JP Morgan analyst Joseph Greff said consumer demand for regional gaming operators like Penn are solid and so far no weaknesses have shown up in demand by geography. If anything, it’s the quality of the property with updated ones outperforming those who need upgrades, he said.

Penn’s revenues for those 21-45, for example, are up 100% from pre-Covid and that age group now comprises 20% of overall revenues.

As for Wynn in Las Vegas, Greff said the booking window looking out for the next two months is strong for gaming customers and the company expects about 30% of room nights from groups and conventions.

“The consumer remains price inelastic, which Wynn is capitalising on across the board,” Greff said. “Notably, these strong trends in Las Vegas are sans any meaningful international inbound, nor the theater and show room, which are closed.”

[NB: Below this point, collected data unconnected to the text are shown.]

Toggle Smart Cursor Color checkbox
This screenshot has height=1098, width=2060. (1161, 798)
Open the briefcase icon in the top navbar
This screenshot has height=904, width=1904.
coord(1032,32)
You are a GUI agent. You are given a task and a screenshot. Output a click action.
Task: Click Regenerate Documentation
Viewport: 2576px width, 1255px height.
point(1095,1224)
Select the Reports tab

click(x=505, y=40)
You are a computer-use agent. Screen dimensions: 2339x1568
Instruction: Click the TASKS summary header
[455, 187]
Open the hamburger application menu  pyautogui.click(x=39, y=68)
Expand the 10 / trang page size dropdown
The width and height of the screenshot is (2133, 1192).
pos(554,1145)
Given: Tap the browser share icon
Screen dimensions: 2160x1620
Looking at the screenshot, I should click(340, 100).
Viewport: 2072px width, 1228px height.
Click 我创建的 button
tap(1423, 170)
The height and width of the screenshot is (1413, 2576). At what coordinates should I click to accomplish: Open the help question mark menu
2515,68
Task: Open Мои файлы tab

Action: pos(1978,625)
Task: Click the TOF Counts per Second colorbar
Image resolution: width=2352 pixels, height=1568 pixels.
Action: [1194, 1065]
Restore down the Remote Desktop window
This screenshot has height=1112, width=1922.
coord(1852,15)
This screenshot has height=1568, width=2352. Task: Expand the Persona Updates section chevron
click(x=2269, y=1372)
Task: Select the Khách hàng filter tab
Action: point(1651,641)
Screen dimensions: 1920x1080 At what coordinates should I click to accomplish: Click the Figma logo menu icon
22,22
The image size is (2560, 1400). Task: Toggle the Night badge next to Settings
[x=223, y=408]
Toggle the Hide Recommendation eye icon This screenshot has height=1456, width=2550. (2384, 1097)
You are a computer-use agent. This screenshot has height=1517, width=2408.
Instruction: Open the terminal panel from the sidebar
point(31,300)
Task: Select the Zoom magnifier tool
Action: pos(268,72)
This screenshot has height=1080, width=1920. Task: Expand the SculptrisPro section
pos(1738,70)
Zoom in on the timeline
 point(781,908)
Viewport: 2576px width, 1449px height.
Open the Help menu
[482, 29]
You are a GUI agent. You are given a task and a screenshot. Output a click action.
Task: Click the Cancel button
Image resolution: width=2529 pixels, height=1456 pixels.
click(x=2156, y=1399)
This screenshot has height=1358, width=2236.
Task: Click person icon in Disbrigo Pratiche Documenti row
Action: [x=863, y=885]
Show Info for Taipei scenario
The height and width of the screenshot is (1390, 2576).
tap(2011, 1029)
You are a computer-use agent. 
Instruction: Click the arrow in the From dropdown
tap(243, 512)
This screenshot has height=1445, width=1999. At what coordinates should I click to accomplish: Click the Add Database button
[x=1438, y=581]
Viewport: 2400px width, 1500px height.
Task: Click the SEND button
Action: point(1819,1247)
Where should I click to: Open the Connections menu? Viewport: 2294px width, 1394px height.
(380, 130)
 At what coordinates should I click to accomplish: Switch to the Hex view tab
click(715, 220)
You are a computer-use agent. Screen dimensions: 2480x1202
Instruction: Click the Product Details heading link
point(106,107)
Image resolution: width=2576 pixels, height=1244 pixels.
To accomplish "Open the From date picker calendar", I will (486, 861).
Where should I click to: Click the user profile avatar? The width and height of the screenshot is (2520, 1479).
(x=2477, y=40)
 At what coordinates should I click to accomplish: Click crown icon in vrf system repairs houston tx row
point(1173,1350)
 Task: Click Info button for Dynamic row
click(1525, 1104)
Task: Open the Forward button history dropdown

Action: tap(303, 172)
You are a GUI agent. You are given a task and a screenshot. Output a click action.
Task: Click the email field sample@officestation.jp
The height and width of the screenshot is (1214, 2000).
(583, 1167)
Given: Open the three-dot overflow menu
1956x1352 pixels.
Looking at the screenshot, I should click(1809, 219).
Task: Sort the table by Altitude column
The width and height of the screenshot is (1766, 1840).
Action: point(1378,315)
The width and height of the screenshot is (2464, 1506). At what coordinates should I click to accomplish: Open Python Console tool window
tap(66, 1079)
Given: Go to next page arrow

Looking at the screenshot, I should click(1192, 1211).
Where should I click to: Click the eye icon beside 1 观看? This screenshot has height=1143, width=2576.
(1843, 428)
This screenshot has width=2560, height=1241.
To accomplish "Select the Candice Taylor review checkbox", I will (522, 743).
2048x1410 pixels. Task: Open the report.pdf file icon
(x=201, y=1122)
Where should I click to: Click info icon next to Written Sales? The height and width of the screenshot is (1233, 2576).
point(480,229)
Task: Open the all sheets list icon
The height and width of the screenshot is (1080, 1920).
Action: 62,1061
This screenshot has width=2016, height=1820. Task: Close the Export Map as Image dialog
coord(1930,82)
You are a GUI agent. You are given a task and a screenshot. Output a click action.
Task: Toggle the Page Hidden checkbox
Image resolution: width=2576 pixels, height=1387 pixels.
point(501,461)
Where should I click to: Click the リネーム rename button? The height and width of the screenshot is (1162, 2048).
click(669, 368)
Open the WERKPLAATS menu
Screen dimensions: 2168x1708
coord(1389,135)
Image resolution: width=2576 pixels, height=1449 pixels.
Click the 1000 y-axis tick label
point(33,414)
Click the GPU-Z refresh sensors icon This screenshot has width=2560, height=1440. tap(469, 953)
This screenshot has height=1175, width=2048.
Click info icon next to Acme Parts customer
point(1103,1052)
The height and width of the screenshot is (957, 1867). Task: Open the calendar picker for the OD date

When it comes to Caesars Entertainment, Greff said the company has seen no impact from the economy and higher gas prices on visitation, spending and the booking window.


Management is bullish with the F1 race in Las Vegas in November 2023 that they expect to bring in hundreds of thousands of visitors during one of the slowest weeks of the year. That’s followed by the Super Bowl in February 2024.

During the conference, executives said the supply chain and labor shortages appear to be the biggest obstacles for the industry as of now.

Justin Carter, senior vice president, regional operations with Penn Entertainment, said his company has had consistent performance during the third quarter and while there’s been “some hiccups with materials and sourcing” but have been able to weather that storm. They continue to build sportsbooks and restaurants but the construction timeline gets bottlenecked.

“It changes the way you think because the lead time can be extraordinary,” Carter said.

As for some of the capital improvement projects in the regional markets, Carter says that’s part of a strategy to cater to the younger demographic with additional offerings. There are plans for bars, restaurants and sportsbooks in Illinois.

“I don’t have a crystal ball with the economy but everyone keeps looking and the performance continues to be steady,” Carter said. “What we learned from the pandemic is being able to run our businesses smarter and being able to get rid of unprofitable buffets and things like that. I think we are well positioned to weather any storm that may come. For all the bad the pandemic brought, it forced us to evolve and by nature we’re well positioned for the future.”